Robeson County and Lumberton are among more than a dozen local governments in Southeastern North Carolina that are pushing for a state study to determine the pluses and minuses of a deep-water port in Brunswick County. But this cash-strapped state has not provided the funding for such as study, which has given opponents, including our U.S. representative, an excuse to withhold support.
Economic development officials in this part of the state, including Robeson County’s top guy, Greg Cummings, see a deep-water port delivering thousands of jobs where they are needed, and as far inland as this county, which has land and highway that could do more than hold the Earth together. Cummings says Robeson County is ideal for large storage facilities where imported goods could be held in preparation for distribution.
But U.S. Rep. Mike McIntyre, whose District 7 includes Robeson and Brunswick counties, is not a fan of the port. He says the General Assembly’s decision last year to withhold funding for the study amounts to a death knell for the project by making it impossible to secure the required billions of dollars in federal funds. But McIntrye’s own comments betray his true position.
“Several concerns have been raised which have not been fully answered about the location and cost of the proposed terminal, the harm it could pose to our national security interests near our country’s major munitions terminal at Sunny Point and beside a nuclear plant, the lack of necessary infrastructure with roads and rails, and the potential for irreparable harm to the local communities and environment — all of this at a cost to taxpayers of several billion dollars,” he said.
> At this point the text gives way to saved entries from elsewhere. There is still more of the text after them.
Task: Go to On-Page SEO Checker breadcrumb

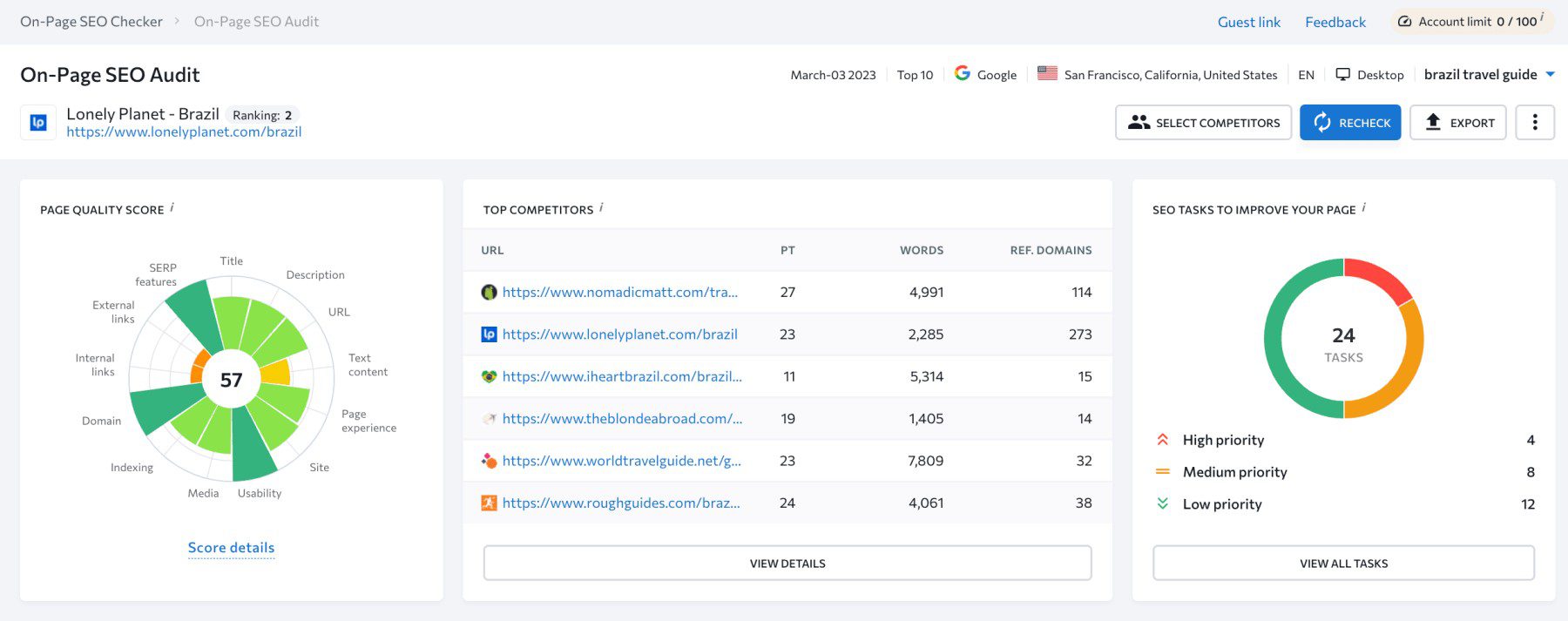Action: pyautogui.click(x=91, y=22)
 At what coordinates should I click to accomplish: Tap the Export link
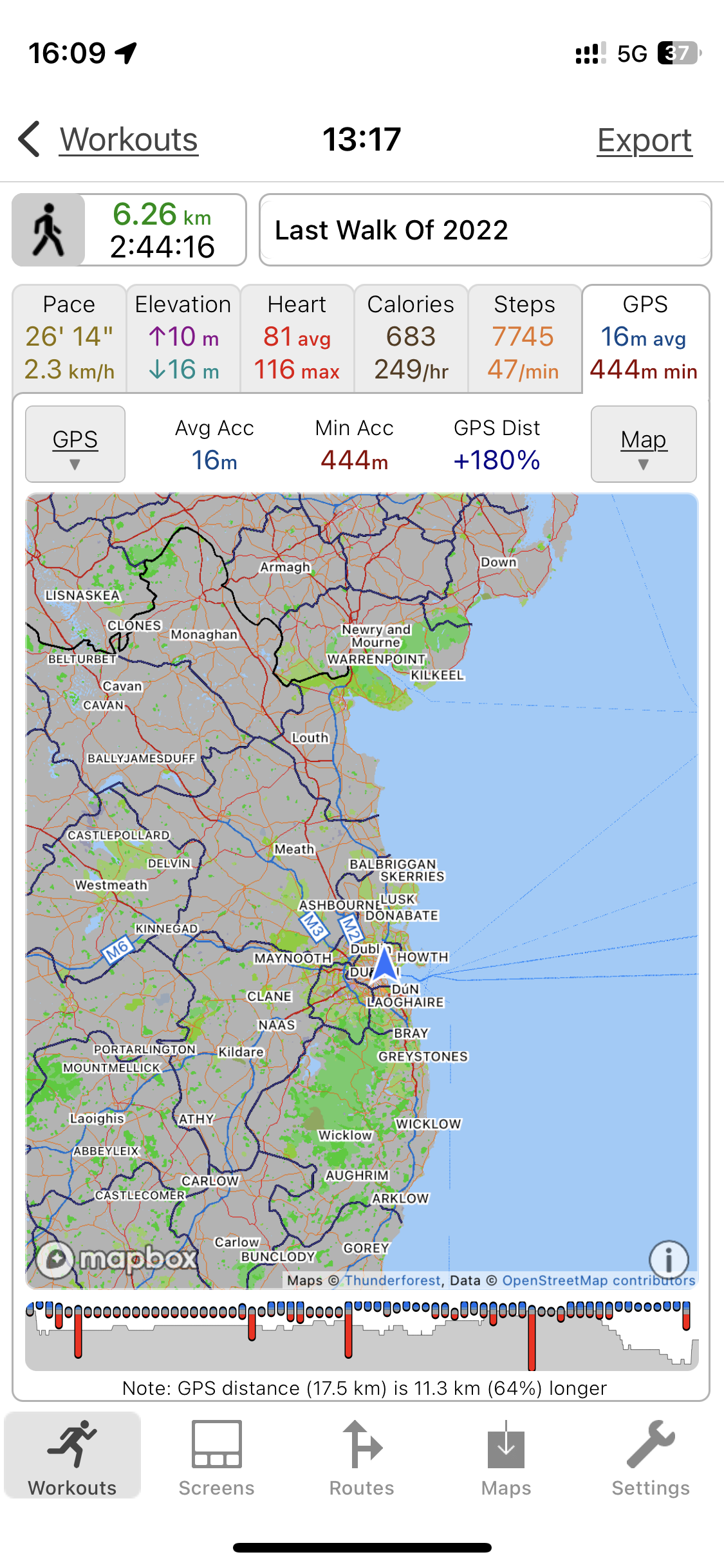click(644, 140)
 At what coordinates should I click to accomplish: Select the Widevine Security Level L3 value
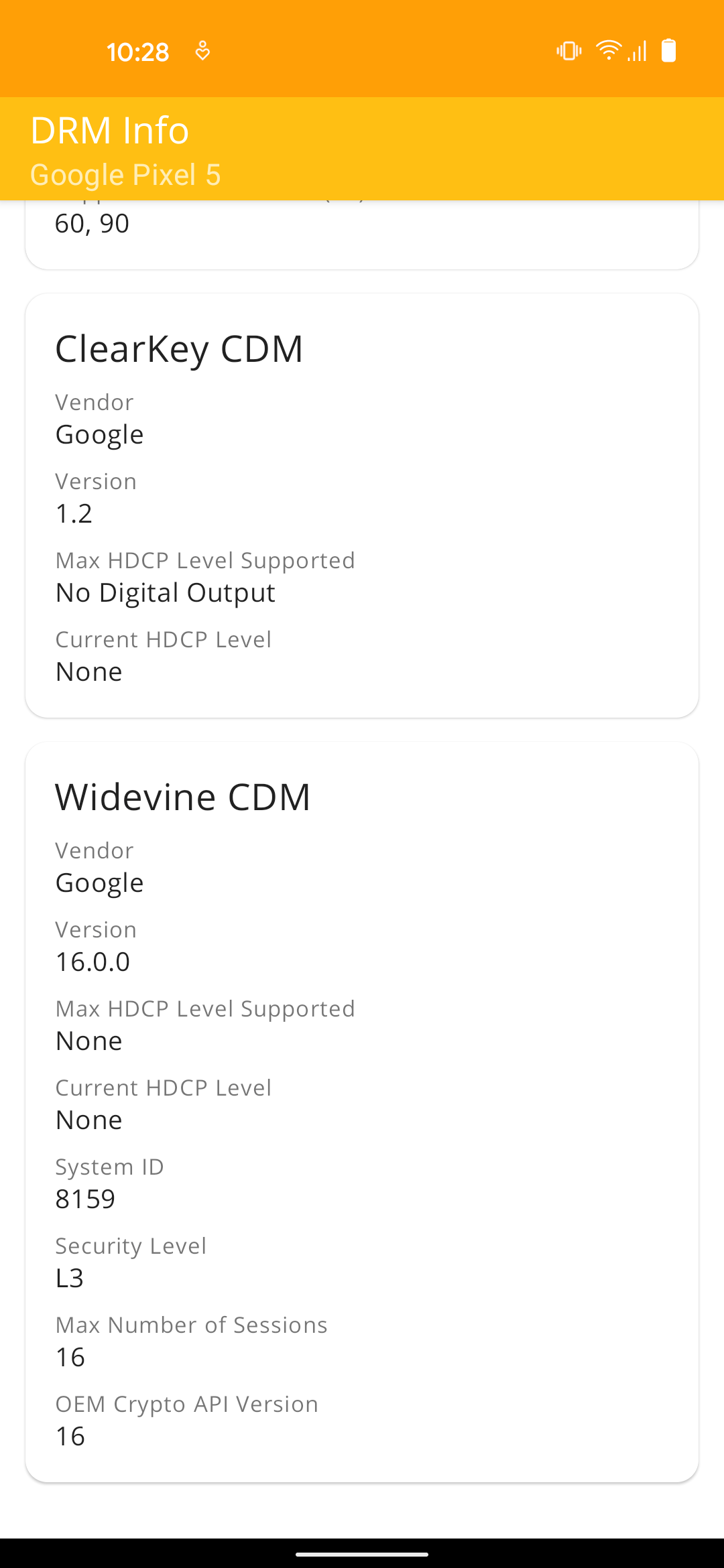[x=70, y=1277]
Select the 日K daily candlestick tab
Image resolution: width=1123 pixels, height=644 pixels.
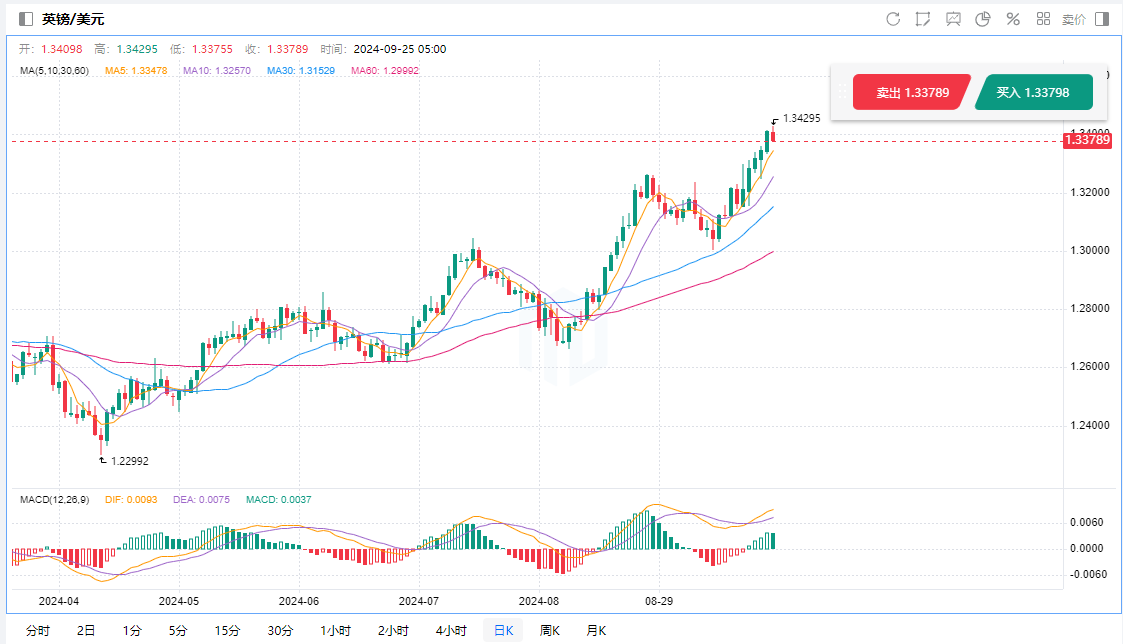pos(502,630)
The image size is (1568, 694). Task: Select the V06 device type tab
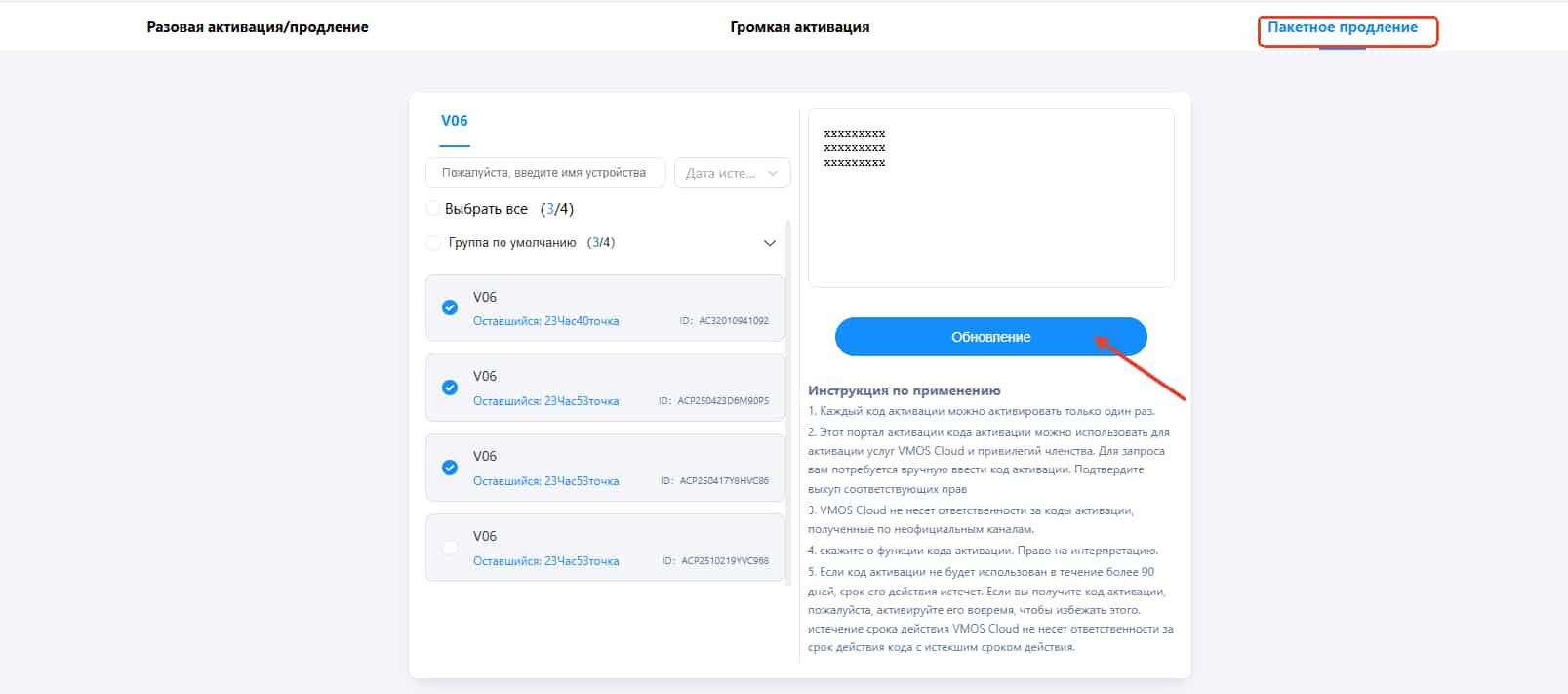(454, 121)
All those points are potentially valid, but they only point to a need for the study, and not a scrapping of the project. This nation’s future is increasingly at the mercy of the growing global economy, and economically distressed Southeastern North Carolina needs to scratch for every crumb on the plate. A deep-water port in Brunswick County potentially could lead a renaissance of this region’s economy.
We understand the difficulties of this state’s economy, which led to some hard and unpopular cuts, particularly to education, when the General Assembly crafted the current budget. But we also know that those who don’t carefully plot an economic future will soon enough be living in the past.
There are plenty of questions about the potential of a deep-water port in Brunswick County. Not answering them only ensures they will keep getting asked.